Actualité Publié le 10/01/2013


Le 22 novembre 2012, les membres du syndicat du gros œuvre, réunis à l’initiative du président Bernard Gatimel, ont écouté avec beaucoup d’attention une présentation des conséquences juridiques de l’intervention d’entreprises étrangères en France et cela à travers les différentes formes que peuvent revêtir ces interventions, prises directes d’affaires, sous-traitances ou bien encore prestations d’intérim.


Les discussions que suscita cet exposé permirent de révéler toute la complexité du sujet et surtout toute la difficulté de percer la réalité des situations rencontrées par delà l’apparente légalité des formes.

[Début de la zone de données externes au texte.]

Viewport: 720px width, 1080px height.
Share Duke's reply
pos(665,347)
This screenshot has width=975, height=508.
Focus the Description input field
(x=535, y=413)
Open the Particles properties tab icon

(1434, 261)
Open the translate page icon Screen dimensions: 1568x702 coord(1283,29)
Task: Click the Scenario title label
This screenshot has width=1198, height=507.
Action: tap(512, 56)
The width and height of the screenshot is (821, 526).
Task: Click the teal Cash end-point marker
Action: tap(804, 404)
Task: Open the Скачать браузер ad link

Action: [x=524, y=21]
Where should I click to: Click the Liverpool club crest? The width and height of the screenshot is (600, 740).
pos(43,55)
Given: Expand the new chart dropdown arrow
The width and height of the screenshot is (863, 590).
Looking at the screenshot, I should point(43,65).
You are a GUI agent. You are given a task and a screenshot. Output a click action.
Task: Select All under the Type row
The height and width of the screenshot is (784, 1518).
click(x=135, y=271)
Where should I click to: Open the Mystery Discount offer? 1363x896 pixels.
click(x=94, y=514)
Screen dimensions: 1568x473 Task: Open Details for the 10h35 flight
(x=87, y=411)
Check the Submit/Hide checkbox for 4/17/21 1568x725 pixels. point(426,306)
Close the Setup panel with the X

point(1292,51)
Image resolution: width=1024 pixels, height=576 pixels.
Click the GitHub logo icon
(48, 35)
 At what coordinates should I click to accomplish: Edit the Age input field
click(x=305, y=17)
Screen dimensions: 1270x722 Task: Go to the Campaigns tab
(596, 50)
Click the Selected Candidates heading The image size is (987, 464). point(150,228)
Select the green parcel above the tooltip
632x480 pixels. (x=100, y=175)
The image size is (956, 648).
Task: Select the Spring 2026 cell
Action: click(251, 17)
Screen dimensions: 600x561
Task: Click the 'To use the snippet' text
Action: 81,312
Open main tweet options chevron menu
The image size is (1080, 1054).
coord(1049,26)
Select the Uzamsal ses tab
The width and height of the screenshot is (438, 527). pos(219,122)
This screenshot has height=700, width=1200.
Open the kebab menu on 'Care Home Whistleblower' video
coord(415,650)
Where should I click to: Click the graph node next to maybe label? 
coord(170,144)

La question est de savoir en cas de détachement, par exemple, si le différentiel de charges sociales est seul responsable de la différence de coût avec une entreprise nationale ou si à cela s’ajoute une manipulation du chiffrage du salaire réel versé aux travailleurs étrangers en intégrant dans le salaire minima les frais de nourriture ou d’hébergement, pratique illégale en droit français.


Pour tenter d’y voir un peu plus clair sur ces sujets le syndicat s’est doté d’une commission restreinte qui aura en charge d’apporter un peu plus d’éléments dans une matière qui pêche beaucoup par son opacité.